De plus, conformément à La justification de la Floride pour sa loi qui peut aller jusqu’à la Cour suprêmeL’article 230 devrait être modifié pour exiger des pages “être transparent sur leurs pratiques de modération de contenu et de notification aux utilisateurs des modifications apportées à cette politique. » La liberté d’expression doit être protégée des caprices politiquement motivés de la direction ou du personnel du site.

Il est également important de déterminer ce dont les entreprises de contenu amélioré ne sont pas responsables. Par exemple, que se passe-t-il si une entreprise de médias sociaux recommande une publication sur le surf de grosses vagues et qu’un enfant voit la publication, va surfer et se noie ? Sa famille peut-elle poursuivre le réseau social ? La solution ici consiste à préciser dans la législation mise à jour 230 que les entreprises sont responsables des types spécifiques de contenu qu’elles promeuvent, tels que la diffamation et l’incitation à la violence, et non pour tout contenu qui précède un résultat désastreux.

Toute modification plus large de l’article 230 entraînera une perte totale de confidentialité pour les utilisateurs en ligne. Si les sociétés Web sont responsables de tout le contenu de leurs plates-formes, elles devront vérifier tout ce que les utilisateurs publient – Big Brother sous stéroïdes. Les startups auraient du mal à payer les frais de surveillance ou les frais juridiques.

Si l’article 230 était abrogé, les sociétés Web censureraient tout contenu à distance controversé pour éviter toute responsabilité, ou reculeraient et éviteraient complètement la modération. Les premiers seraient des cauchemars orwelliens dépourvus de liberté d’expression, tandis que les seconds signifieraient des cloaques de contenu dégoûtant. C’est un scénario perdant-perdant.
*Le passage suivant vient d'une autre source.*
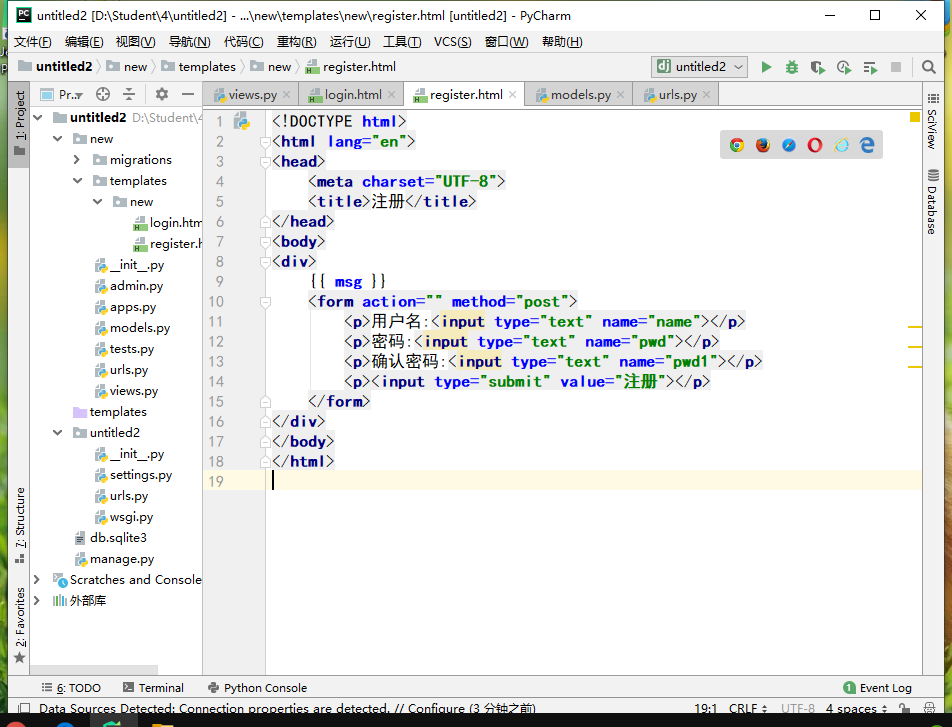Viewport: 952px width, 727px height.
Task: Toggle the Database tool window on right sidebar
Action: 932,202
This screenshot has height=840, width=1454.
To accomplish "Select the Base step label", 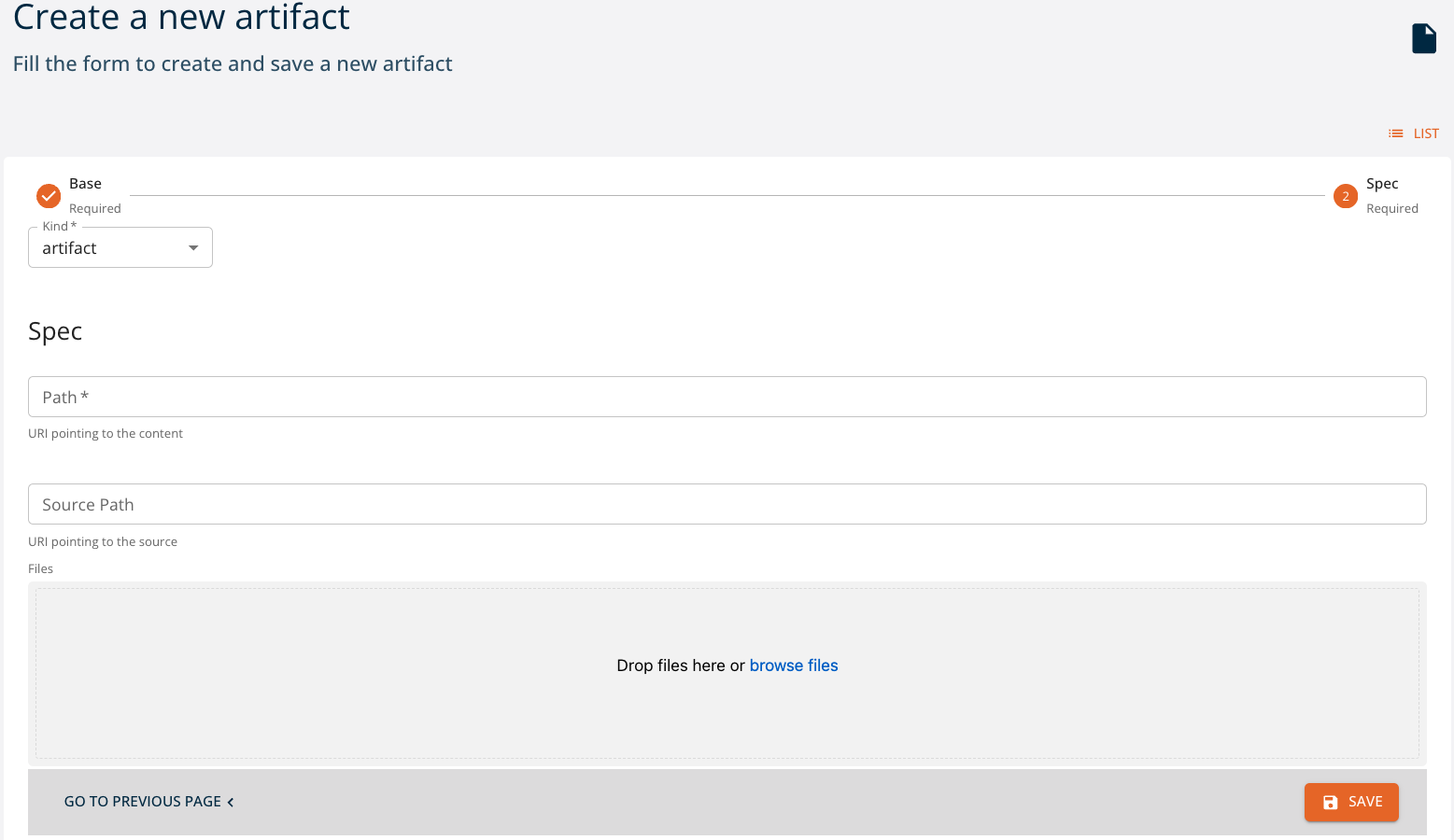I will tap(85, 184).
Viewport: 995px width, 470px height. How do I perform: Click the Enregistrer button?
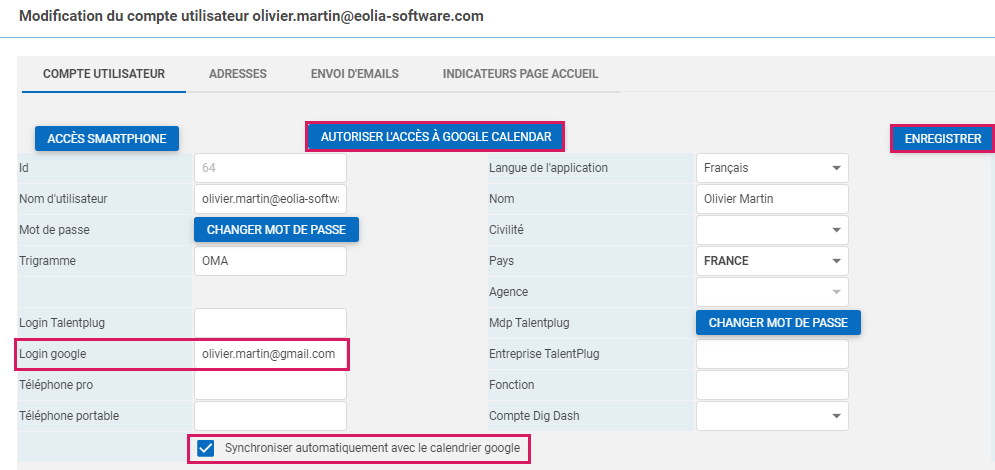tap(942, 138)
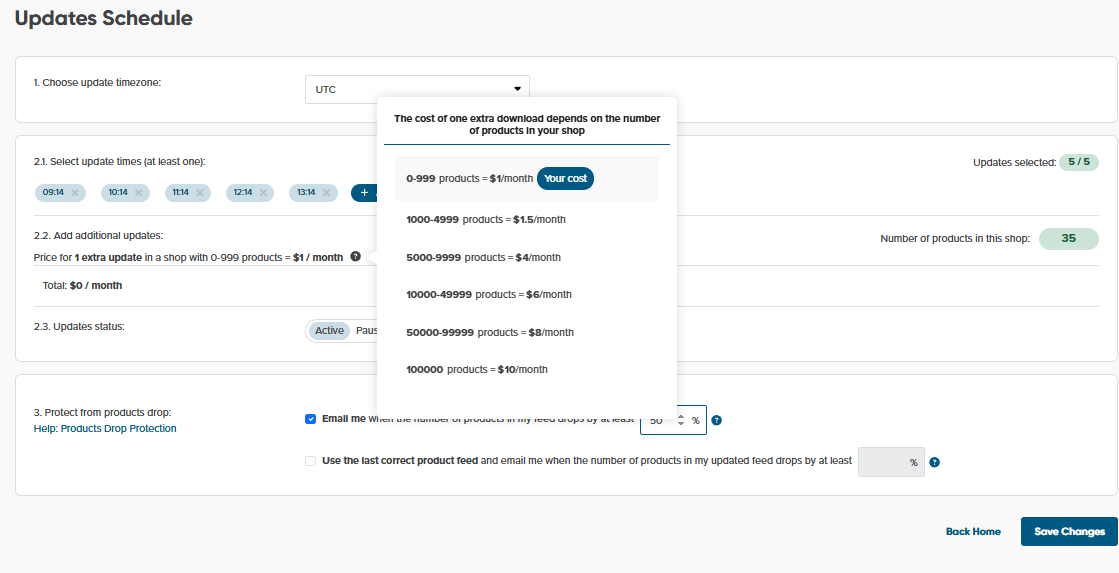
Task: Remove the 10:14 update time
Action: coord(139,193)
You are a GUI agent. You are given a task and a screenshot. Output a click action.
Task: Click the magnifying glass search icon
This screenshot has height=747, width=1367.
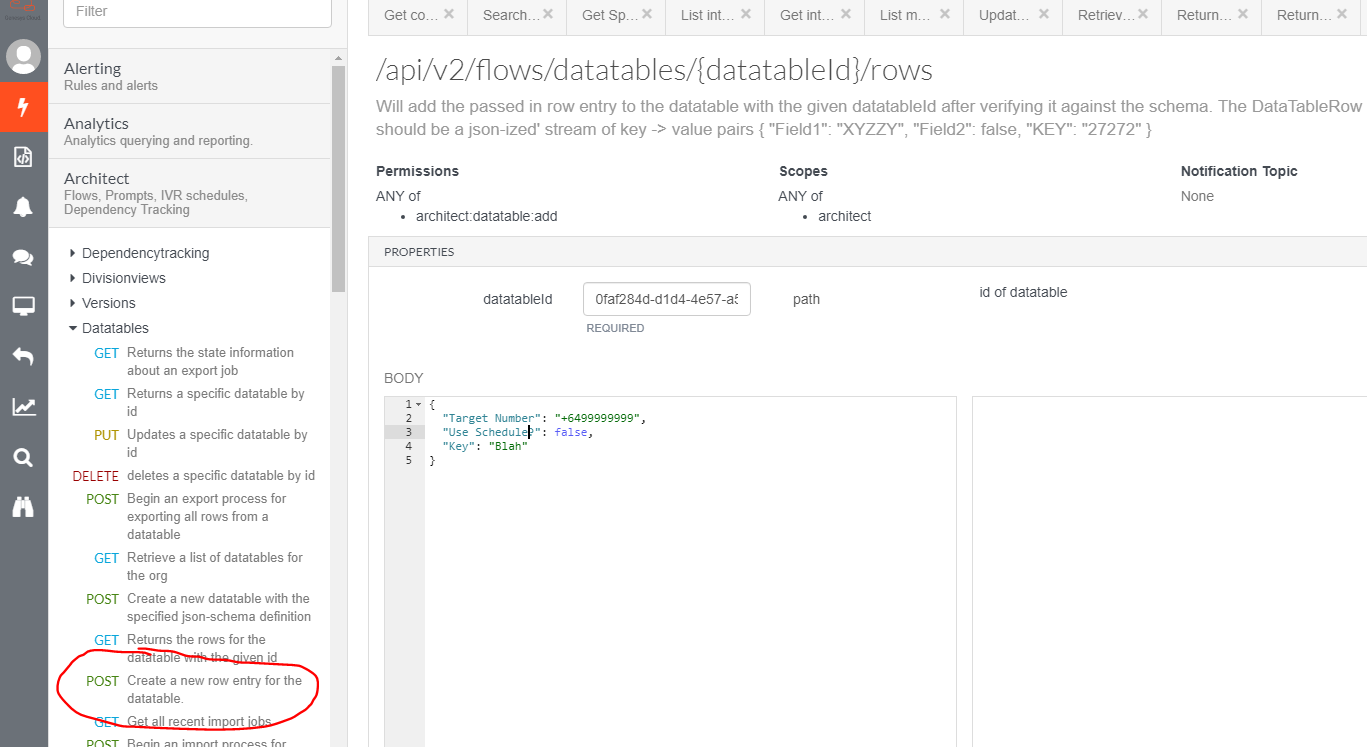23,458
La Cour suprême devrait confirmer l’article 230 pour continuer à protéger la liberté d’expression et à promouvoir la concurrence. Ensuite, c’est au Congrès de faire des réformes prudentes. Tenir les entreprises responsables du contenu clairement défini qu’elles sont activement impliquées dans le ciblage, la promotion ou la censure. Dans le même temps, établissez des règles qui assureront la protection de la vie privée des utilisateurs et empêcheront les poursuites frivoles. C’est la meilleure voie à suivre – le compromis.

Marc Weinstein il est le fondateur du réseau social MeWe et écrit un livre sur la guérison des réseaux sociaux, la santé mentale, la vie privée, le discours civil et la démocratie.